Mathematics - Colloquium
Friday, March 28, 2014
11:00 AM-12:00 PM
ABSTRACT: The Center for Medicare and Medicaid Services (CMS) uses shrinkage estimators (http://www.medicare.gov/quality-care-finder/) to “Compare Medicare-certified hospitals and the quality of care provided to patients in the country.” Although the aggregate outcomes for patients at different kinds of hospitals often differ markedly, CMS shrinks each hospital's observed outcome, O, towards an expected (E) that reflects only the pooled experience of similar patients admitted to all hospitals. The decision to disallow hospital characteristics to be used in computing E has real consequences. First, the resulting weighted averages convey the message that our best estimate for the performance of each small hospital is extremely close to average, even for outcomes for which the pooled experience of all patients at small hospitals is notably worse than average.

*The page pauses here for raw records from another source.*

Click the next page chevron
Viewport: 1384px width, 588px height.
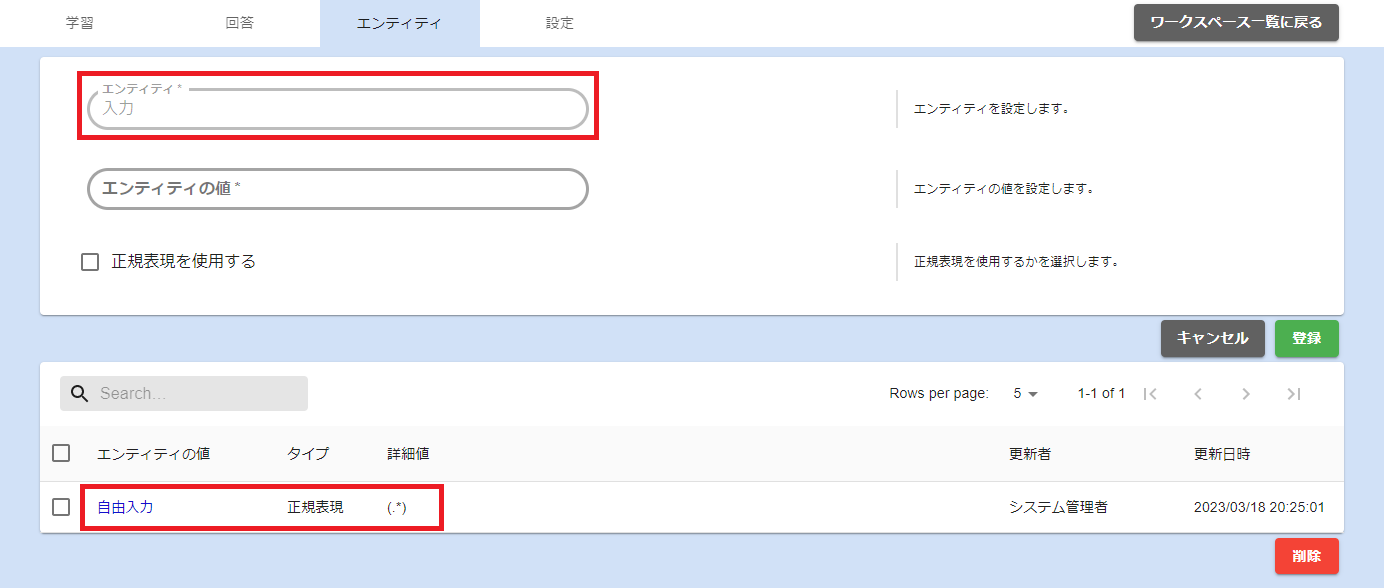pos(1246,394)
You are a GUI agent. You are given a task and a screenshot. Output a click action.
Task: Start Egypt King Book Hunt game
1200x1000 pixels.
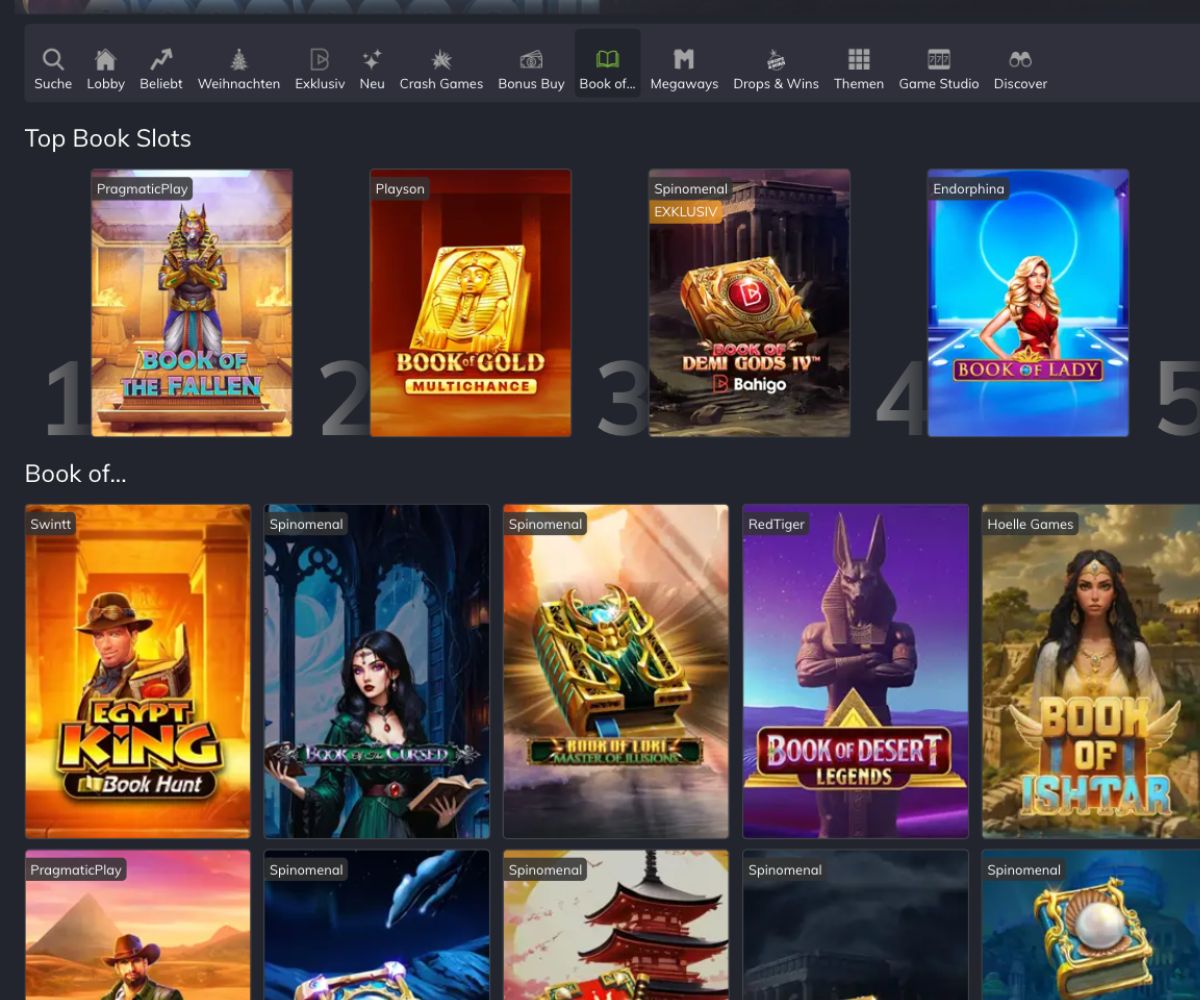pyautogui.click(x=138, y=671)
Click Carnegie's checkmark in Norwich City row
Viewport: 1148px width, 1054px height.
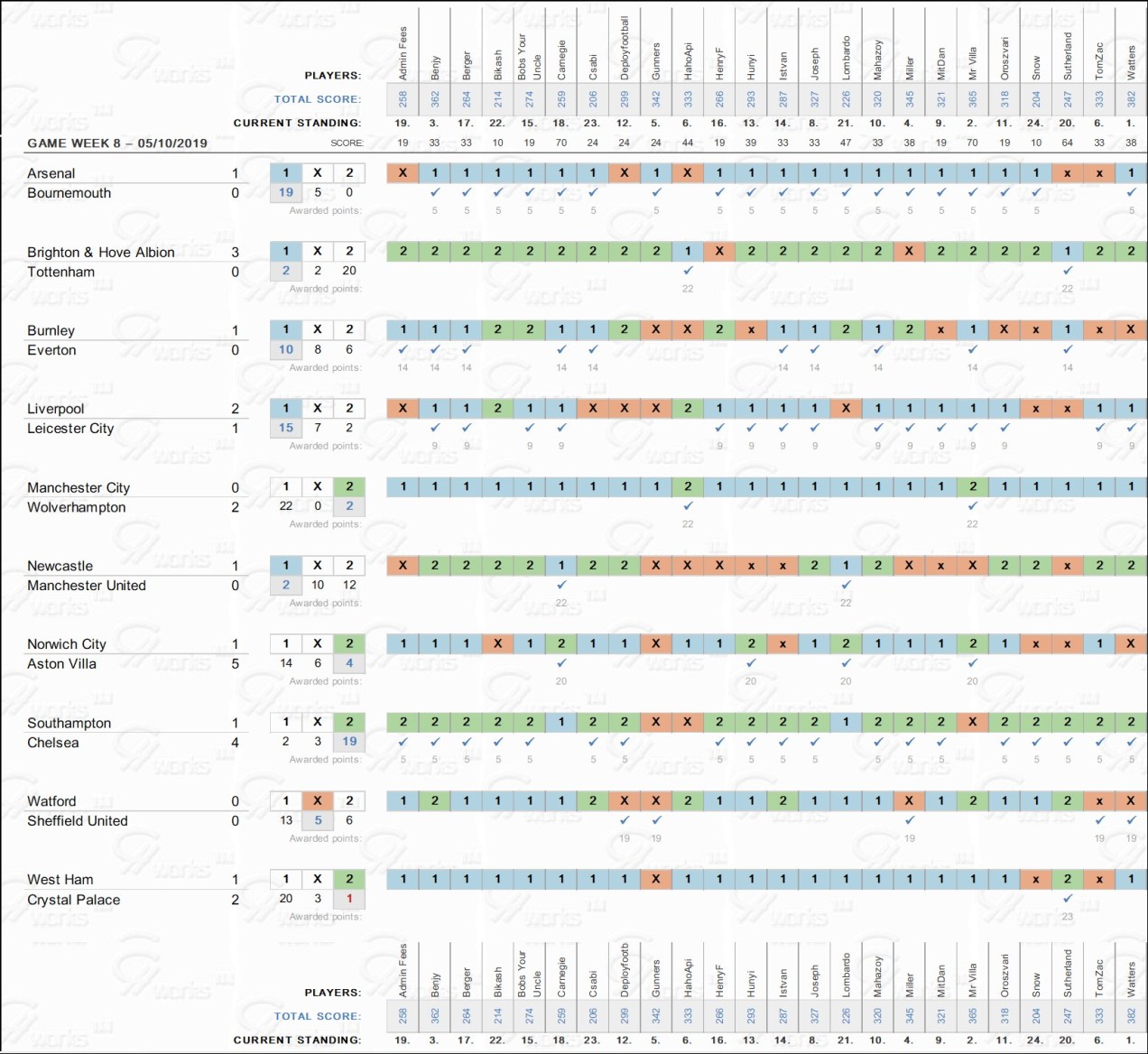tap(561, 663)
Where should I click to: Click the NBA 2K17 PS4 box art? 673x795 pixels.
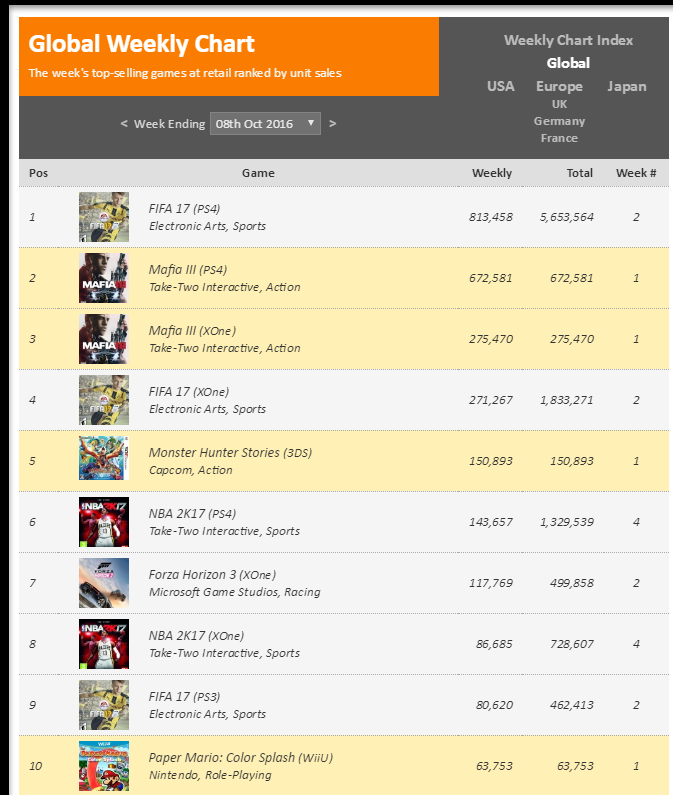tap(104, 522)
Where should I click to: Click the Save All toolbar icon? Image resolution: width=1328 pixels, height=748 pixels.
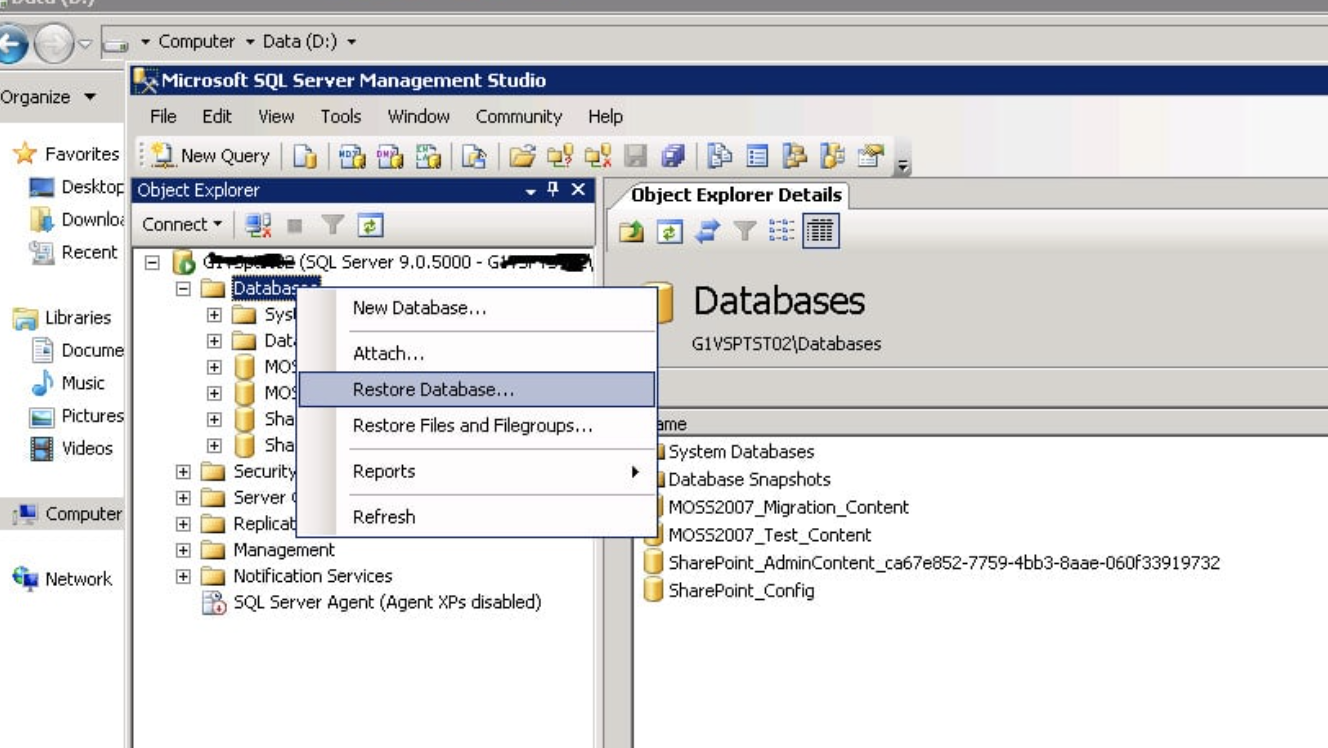(673, 156)
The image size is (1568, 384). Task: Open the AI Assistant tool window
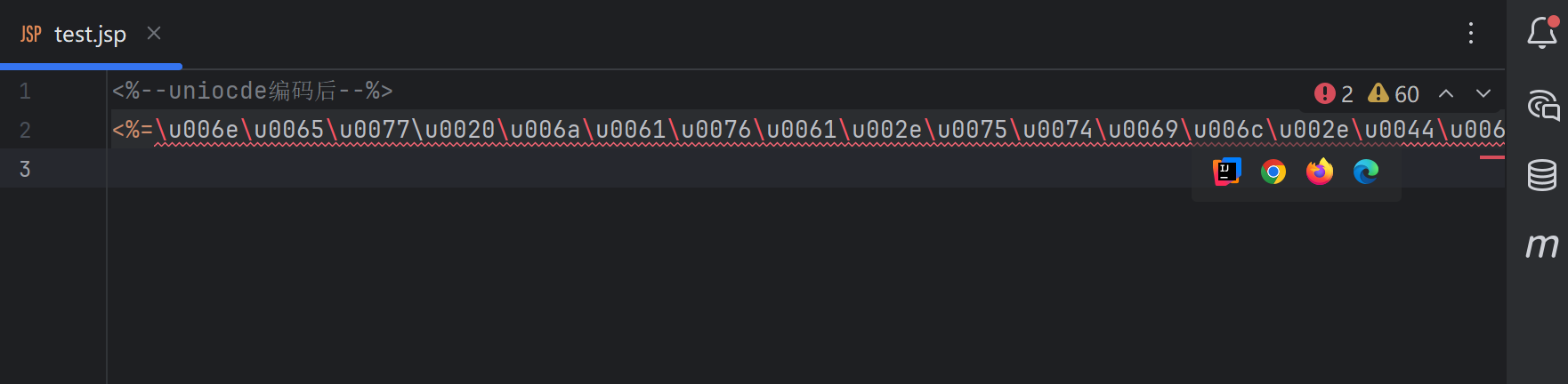(1542, 105)
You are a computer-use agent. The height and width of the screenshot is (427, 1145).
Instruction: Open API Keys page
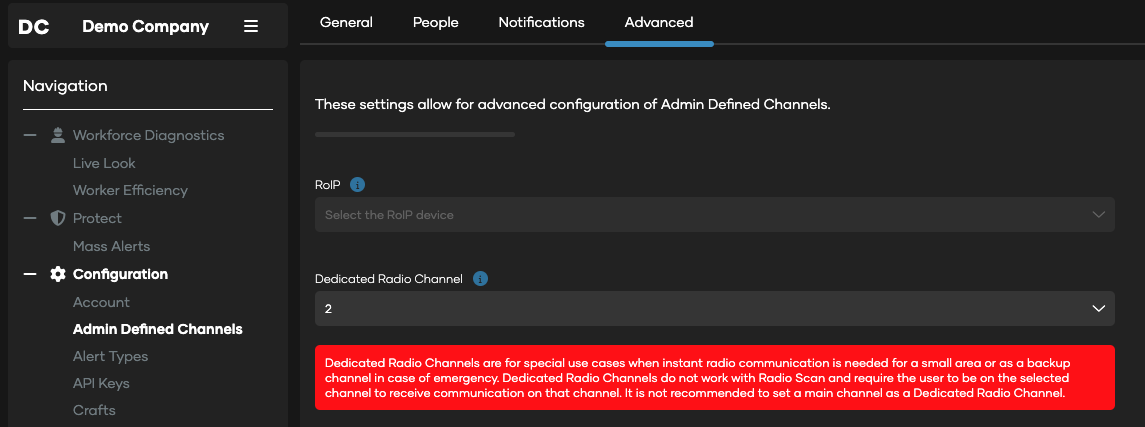pos(102,383)
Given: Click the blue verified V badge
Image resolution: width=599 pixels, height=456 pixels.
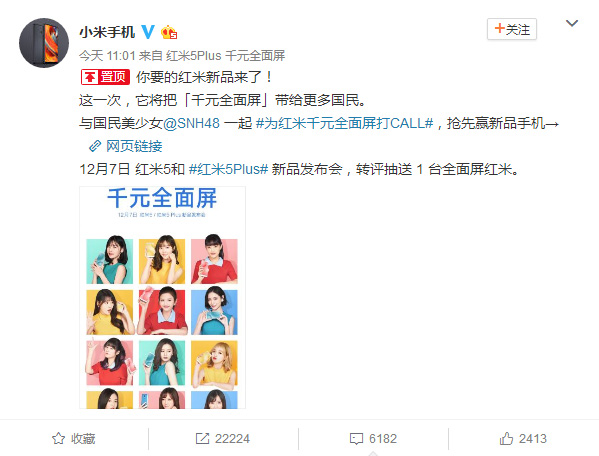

Furthermore, even for fairly large hospitals, the shrunken estimates assign more than half of the weighted average to E rather than O. This makes reported outcomes highly insensitive to any hospital-level factor, including the introduction of improvement initiatives (such as the use of a surgical checklist) or affiliation with a quality-enhancing network, even when such factors are reliably associated with better aggregate patient outcomes. In contrast, if E were allowed to reflect hospital size and the presence of proven quality-improvement initiatives, better hospitals, both small and large, would have more of a chance to have their merit recognized.